BEGIN Data in this exercise
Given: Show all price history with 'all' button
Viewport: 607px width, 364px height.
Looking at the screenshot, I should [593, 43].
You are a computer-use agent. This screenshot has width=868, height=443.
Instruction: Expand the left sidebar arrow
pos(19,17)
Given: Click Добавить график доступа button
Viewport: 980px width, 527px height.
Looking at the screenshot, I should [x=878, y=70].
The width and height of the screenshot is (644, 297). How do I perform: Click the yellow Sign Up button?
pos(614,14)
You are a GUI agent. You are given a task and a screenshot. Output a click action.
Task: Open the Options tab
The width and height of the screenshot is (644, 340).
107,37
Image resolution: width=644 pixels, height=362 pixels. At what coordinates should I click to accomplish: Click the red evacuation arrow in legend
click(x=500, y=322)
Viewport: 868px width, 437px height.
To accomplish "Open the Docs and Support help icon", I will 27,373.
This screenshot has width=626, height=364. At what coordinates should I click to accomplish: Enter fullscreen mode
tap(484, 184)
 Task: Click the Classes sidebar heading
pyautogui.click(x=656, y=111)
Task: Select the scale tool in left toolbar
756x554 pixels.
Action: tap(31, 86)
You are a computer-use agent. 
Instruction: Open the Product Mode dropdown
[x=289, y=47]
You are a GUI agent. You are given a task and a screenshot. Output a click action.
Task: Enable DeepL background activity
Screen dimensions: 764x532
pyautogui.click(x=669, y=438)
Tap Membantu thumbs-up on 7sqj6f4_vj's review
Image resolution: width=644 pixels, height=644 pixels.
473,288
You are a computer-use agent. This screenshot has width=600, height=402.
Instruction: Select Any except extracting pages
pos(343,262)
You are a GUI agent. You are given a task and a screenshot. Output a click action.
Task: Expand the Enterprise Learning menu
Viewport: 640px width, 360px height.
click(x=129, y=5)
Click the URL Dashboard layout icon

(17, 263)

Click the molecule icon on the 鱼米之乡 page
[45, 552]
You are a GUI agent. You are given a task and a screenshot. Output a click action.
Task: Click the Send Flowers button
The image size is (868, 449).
END Data in this exercise
Reproduce each entry above. Every word must match.

Given: Show all price history with 'all' button
Viewport: 607px width, 364px height.
Looking at the screenshot, I should [593, 43].
You are a computer-use agent. This screenshot has width=868, height=443.
Instruction: Expand the left sidebar arrow
pos(19,17)
Given: Click Добавить график доступа button
Viewport: 980px width, 527px height.
Looking at the screenshot, I should [x=878, y=70].
The width and height of the screenshot is (644, 297). How do I perform: Click the yellow Sign Up button?
pos(614,14)
You are a GUI agent. You are given a task and a screenshot. Output a click action.
Task: Open the Options tab
The width and height of the screenshot is (644, 340).
107,37
Image resolution: width=644 pixels, height=362 pixels. At what coordinates should I click to accomplish: Click the red evacuation arrow in legend
click(x=500, y=322)
Viewport: 868px width, 437px height.
To accomplish "Open the Docs and Support help icon", I will 27,373.
This screenshot has width=626, height=364. At what coordinates should I click to accomplish: Enter fullscreen mode
tap(484, 184)
 Task: Click the Classes sidebar heading
pyautogui.click(x=656, y=111)
Task: Select the scale tool in left toolbar
756x554 pixels.
Action: tap(31, 86)
You are a computer-use agent. 
Instruction: Open the Product Mode dropdown
[x=289, y=47]
You are a GUI agent. You are given a task and a screenshot. Output a click action.
Task: Enable DeepL background activity
Screen dimensions: 764x532
pyautogui.click(x=669, y=438)
Tap Membantu thumbs-up on 7sqj6f4_vj's review
Image resolution: width=644 pixels, height=644 pixels.
473,288
You are a computer-use agent. This screenshot has width=600, height=402.
Instruction: Select Any except extracting pages
pos(343,262)
You are a GUI agent. You are given a task and a screenshot. Output a click action.
Task: Expand the Enterprise Learning menu
Viewport: 640px width, 360px height.
click(x=129, y=5)
Click the URL Dashboard layout icon

(17, 263)

Click the molecule icon on the 鱼米之乡 page
[45, 552]
You are a GUI agent. You are given a task and a screenshot. Output a click action.
Task: Click the Send Flowers button
The image size is (868, 449).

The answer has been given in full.